Required work: Please turn the lines below into a Markdown table with the columns "Row" and "Line", starting with the line that contains "This screenshot has height=713, width=1568." and going on through the line that contains "This screenshot has width=1232, height=952.", with blank lines left out.

── Dataset records

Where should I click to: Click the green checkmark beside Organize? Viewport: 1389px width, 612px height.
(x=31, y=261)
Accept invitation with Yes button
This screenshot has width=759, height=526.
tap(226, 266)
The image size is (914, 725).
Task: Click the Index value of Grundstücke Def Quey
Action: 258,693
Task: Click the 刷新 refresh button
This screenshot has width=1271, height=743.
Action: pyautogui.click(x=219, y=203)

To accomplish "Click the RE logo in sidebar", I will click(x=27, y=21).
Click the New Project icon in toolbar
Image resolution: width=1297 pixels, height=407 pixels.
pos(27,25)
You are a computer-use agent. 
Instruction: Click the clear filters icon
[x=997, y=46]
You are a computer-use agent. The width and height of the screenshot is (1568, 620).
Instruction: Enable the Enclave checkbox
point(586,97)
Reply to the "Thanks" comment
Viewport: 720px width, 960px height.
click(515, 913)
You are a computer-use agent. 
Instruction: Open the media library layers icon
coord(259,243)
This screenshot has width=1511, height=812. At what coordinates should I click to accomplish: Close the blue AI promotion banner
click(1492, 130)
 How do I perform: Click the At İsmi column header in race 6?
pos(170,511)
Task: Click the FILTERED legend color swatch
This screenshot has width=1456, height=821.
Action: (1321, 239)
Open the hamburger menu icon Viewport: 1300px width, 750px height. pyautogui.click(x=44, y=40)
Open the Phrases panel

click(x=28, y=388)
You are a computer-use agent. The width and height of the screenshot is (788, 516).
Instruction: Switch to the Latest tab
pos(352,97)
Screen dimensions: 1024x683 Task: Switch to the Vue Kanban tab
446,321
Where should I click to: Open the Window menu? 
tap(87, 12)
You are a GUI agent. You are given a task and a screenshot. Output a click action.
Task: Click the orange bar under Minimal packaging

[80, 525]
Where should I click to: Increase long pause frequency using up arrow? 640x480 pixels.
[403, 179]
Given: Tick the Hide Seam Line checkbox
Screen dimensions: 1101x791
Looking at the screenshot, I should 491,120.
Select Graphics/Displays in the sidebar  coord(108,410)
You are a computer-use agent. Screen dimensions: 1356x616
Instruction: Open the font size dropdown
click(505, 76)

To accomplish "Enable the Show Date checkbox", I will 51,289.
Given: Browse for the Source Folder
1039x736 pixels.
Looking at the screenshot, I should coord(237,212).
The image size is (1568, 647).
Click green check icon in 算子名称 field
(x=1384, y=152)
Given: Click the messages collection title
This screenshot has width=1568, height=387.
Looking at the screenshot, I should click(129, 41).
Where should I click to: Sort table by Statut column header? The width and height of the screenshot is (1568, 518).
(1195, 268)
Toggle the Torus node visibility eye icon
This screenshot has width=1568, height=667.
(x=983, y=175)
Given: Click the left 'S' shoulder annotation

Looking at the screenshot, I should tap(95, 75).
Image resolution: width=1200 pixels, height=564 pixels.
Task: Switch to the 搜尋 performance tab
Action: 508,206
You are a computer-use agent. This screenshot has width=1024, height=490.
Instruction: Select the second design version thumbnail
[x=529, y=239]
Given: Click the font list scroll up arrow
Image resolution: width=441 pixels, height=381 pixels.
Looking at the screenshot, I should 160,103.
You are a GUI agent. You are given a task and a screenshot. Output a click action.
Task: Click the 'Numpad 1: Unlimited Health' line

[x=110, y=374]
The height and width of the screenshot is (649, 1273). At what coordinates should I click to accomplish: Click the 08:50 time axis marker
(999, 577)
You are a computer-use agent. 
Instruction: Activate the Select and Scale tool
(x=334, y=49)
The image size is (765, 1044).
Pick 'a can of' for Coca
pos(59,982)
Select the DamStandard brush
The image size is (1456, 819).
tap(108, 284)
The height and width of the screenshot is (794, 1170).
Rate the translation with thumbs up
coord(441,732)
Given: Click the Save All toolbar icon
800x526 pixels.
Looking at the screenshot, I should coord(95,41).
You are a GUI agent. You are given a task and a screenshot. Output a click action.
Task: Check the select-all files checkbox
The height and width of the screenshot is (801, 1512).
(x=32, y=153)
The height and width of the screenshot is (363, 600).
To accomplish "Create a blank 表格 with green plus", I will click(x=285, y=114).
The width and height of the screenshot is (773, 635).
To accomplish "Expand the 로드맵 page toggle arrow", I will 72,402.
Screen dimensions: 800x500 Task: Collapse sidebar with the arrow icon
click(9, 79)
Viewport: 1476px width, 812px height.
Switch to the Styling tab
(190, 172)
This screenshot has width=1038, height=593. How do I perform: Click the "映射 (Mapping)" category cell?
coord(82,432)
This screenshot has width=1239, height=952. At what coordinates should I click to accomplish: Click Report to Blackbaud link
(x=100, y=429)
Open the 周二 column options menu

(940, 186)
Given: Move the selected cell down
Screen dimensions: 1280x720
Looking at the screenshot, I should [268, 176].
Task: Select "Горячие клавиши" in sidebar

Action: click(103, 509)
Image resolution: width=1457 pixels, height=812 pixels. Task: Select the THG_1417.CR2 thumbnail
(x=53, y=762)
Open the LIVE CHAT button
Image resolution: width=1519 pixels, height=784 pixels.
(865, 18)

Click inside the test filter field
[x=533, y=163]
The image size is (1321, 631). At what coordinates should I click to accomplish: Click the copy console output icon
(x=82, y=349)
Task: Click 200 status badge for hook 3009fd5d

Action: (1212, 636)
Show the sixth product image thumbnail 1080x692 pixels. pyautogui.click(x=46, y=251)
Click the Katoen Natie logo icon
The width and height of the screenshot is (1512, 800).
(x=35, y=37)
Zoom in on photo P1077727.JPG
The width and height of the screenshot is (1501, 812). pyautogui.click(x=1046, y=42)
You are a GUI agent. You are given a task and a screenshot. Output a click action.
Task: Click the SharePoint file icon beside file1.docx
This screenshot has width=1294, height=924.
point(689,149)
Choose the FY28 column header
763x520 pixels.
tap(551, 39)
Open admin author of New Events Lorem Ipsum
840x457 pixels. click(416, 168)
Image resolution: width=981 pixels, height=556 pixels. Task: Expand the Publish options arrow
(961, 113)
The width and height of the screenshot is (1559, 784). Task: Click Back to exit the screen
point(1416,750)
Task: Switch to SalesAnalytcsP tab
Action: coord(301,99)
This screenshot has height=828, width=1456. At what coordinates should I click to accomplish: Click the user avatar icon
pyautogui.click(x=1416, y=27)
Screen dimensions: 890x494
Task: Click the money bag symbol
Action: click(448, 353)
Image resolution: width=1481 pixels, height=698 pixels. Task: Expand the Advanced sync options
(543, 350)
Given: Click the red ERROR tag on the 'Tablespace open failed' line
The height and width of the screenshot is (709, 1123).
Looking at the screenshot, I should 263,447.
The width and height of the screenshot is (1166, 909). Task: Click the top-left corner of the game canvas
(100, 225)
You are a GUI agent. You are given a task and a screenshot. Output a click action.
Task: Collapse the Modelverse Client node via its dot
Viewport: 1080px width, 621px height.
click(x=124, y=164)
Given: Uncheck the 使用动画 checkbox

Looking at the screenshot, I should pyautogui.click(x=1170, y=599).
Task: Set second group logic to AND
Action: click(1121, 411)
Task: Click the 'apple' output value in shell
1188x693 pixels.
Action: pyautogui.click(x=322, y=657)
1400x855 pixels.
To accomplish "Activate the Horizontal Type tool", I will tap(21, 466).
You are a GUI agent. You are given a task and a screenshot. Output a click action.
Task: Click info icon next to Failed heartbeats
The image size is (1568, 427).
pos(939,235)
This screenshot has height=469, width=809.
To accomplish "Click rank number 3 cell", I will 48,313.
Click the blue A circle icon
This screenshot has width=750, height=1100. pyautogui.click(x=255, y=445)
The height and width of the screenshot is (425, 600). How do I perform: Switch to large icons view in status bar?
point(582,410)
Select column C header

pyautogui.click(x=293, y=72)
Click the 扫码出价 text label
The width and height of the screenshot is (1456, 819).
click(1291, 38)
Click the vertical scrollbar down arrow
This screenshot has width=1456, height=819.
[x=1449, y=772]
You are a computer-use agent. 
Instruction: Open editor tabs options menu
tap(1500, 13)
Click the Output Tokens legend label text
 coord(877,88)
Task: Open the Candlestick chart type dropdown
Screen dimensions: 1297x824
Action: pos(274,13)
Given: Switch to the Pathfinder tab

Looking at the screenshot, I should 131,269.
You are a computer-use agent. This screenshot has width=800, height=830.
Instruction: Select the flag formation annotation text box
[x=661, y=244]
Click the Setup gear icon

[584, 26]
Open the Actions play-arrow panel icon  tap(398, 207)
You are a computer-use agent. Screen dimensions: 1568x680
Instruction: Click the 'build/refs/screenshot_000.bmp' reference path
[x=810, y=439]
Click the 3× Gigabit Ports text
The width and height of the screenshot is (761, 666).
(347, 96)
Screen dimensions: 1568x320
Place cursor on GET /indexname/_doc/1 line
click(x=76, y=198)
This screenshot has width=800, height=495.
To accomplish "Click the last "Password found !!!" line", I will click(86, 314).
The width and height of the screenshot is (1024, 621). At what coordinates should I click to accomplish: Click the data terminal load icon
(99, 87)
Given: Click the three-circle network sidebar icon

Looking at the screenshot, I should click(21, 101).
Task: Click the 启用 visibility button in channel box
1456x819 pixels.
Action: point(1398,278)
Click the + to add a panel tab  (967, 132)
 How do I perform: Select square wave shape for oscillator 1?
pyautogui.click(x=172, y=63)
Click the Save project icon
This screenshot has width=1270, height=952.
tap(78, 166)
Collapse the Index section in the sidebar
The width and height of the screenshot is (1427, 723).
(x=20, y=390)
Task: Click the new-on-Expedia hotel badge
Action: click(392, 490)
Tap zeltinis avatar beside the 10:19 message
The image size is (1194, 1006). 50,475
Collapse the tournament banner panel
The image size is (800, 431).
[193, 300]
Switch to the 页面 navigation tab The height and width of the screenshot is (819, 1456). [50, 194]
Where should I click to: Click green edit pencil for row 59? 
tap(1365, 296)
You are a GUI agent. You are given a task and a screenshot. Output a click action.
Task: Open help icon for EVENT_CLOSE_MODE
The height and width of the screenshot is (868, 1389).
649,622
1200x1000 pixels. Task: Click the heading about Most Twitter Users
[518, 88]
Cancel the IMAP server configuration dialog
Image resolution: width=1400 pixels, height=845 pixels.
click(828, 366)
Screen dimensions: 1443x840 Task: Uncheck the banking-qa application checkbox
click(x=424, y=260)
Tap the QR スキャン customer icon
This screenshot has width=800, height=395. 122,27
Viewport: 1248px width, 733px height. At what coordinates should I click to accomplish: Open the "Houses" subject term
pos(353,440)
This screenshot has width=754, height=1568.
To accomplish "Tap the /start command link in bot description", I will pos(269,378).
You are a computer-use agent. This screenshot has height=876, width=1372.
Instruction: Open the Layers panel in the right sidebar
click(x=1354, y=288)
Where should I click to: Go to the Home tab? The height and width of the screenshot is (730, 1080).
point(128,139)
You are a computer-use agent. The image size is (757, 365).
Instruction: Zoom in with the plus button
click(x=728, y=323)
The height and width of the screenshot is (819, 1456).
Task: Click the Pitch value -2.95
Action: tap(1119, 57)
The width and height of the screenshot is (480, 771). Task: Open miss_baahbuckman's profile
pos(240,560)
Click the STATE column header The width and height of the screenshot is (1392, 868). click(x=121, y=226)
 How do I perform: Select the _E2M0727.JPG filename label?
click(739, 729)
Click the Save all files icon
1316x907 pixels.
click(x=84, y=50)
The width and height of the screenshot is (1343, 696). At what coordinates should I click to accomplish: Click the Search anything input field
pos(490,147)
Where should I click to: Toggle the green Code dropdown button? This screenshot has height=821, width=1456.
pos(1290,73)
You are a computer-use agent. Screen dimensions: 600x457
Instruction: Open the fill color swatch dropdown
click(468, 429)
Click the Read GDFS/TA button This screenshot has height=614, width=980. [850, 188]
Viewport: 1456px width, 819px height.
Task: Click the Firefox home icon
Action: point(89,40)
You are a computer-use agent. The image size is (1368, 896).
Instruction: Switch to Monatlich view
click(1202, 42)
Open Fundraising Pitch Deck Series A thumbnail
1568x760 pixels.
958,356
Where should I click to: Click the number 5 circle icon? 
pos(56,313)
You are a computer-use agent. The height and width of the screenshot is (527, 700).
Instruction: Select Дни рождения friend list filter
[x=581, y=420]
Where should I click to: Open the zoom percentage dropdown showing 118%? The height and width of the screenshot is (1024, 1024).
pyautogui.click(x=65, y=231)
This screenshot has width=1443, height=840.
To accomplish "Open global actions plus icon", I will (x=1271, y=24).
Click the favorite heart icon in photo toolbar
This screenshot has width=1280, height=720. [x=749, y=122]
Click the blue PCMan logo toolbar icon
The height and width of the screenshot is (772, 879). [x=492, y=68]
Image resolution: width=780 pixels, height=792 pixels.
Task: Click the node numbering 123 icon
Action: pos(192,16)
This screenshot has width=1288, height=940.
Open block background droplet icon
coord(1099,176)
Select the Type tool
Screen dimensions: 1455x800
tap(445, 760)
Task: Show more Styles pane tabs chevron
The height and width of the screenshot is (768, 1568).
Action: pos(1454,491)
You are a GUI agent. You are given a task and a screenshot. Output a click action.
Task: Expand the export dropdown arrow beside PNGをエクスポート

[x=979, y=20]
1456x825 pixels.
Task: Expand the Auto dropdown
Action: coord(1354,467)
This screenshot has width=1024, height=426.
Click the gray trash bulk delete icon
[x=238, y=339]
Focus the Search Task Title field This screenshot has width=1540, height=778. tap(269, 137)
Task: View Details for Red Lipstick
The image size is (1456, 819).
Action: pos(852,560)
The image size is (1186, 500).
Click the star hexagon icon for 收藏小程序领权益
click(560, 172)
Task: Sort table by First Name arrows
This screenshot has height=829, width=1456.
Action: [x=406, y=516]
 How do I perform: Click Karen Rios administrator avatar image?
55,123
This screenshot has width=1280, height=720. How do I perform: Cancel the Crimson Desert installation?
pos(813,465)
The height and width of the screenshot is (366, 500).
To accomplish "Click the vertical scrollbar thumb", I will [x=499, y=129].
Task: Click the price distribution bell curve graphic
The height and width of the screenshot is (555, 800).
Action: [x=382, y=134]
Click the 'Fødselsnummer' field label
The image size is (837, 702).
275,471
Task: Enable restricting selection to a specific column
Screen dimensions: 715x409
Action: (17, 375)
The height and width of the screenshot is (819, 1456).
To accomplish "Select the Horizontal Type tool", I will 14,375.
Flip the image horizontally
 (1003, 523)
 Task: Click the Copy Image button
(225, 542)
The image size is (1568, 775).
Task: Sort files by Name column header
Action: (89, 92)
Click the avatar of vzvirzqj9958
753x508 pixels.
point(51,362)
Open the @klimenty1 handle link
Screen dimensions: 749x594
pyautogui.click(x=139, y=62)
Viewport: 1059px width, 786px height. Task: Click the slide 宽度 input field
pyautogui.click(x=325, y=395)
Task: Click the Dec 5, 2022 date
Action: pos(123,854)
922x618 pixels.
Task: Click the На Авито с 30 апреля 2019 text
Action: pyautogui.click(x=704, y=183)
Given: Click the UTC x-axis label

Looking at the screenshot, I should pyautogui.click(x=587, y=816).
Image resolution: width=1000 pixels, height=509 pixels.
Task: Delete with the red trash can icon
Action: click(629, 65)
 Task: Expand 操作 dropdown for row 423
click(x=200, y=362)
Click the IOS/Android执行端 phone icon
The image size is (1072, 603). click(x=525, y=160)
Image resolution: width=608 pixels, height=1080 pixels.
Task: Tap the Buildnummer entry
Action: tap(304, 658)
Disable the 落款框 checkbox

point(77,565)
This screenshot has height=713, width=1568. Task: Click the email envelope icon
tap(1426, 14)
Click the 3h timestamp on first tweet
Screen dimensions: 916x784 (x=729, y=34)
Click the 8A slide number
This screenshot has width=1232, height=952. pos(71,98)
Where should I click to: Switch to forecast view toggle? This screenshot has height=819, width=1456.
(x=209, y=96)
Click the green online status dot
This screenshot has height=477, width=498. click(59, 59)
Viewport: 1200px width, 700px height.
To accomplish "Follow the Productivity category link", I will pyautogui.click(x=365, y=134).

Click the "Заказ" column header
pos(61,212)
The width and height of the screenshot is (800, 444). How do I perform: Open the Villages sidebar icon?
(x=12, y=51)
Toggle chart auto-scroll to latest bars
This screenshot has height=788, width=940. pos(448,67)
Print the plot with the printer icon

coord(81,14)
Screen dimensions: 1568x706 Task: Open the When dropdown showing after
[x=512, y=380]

────

Reply:
| Row | Line |
|---|---|
| 1 | This screenshot has height=713, width=1568. Task: Click the email envelope icon |
| 2 | tap(1426, 14) |
| 3 | Click the 3h timestamp on first tweet |
| 4 | Screen dimensions: 916x784 (x=729, y=34) |
| 5 | Click the 8A slide number |
| 6 | This screenshot has width=1232, height=952. pos(71,98) |